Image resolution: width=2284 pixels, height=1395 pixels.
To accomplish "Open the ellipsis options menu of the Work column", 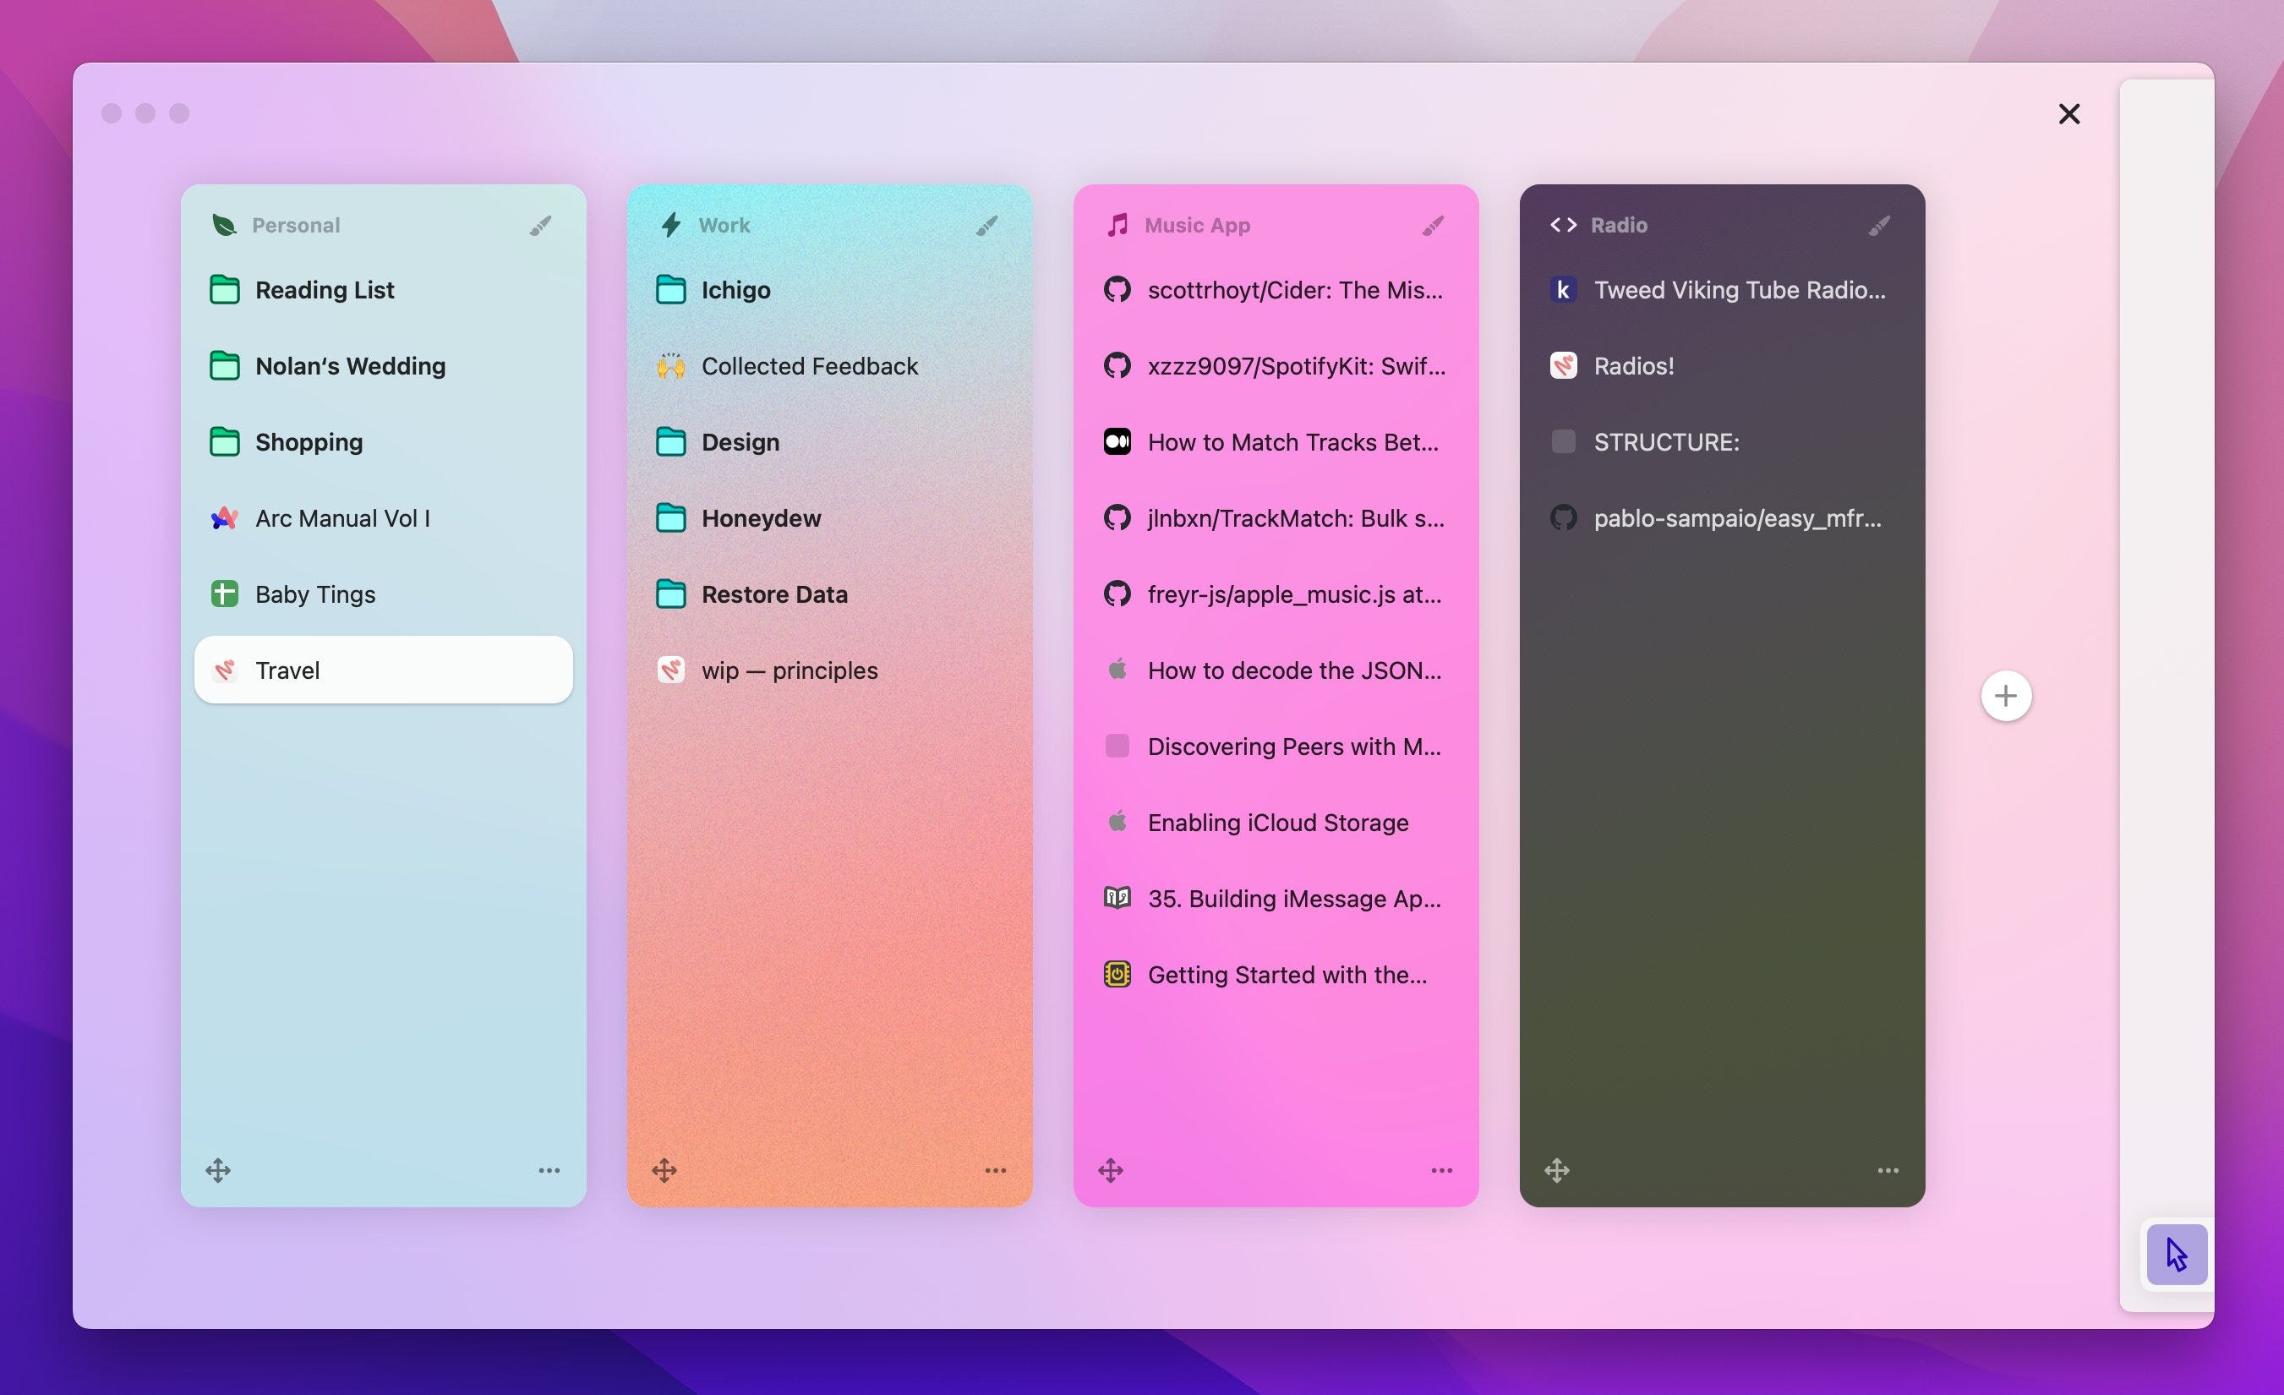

* * *

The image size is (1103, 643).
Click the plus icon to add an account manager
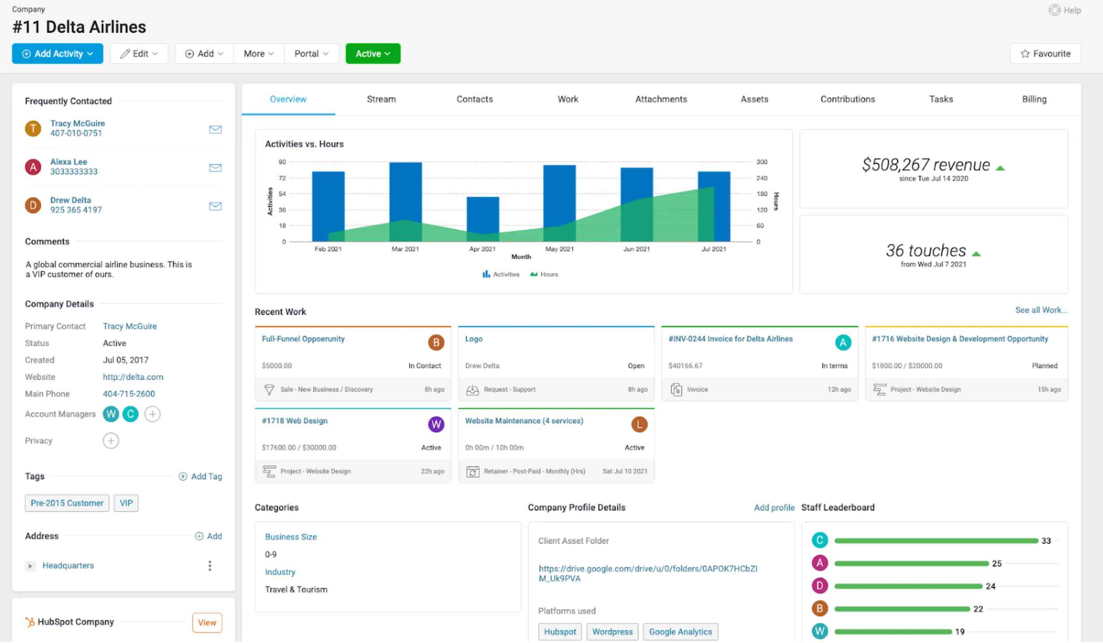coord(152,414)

_Brief_
For this exercise, set down the lines in the entries above from the one with "Image resolution: width=2284" through the one with "the ellipsis options" exactly as written, without any pictures.

_Result_
Image resolution: width=2284 pixels, height=1395 pixels.
To accomplish "Open the ellipsis options menu of the Work column", 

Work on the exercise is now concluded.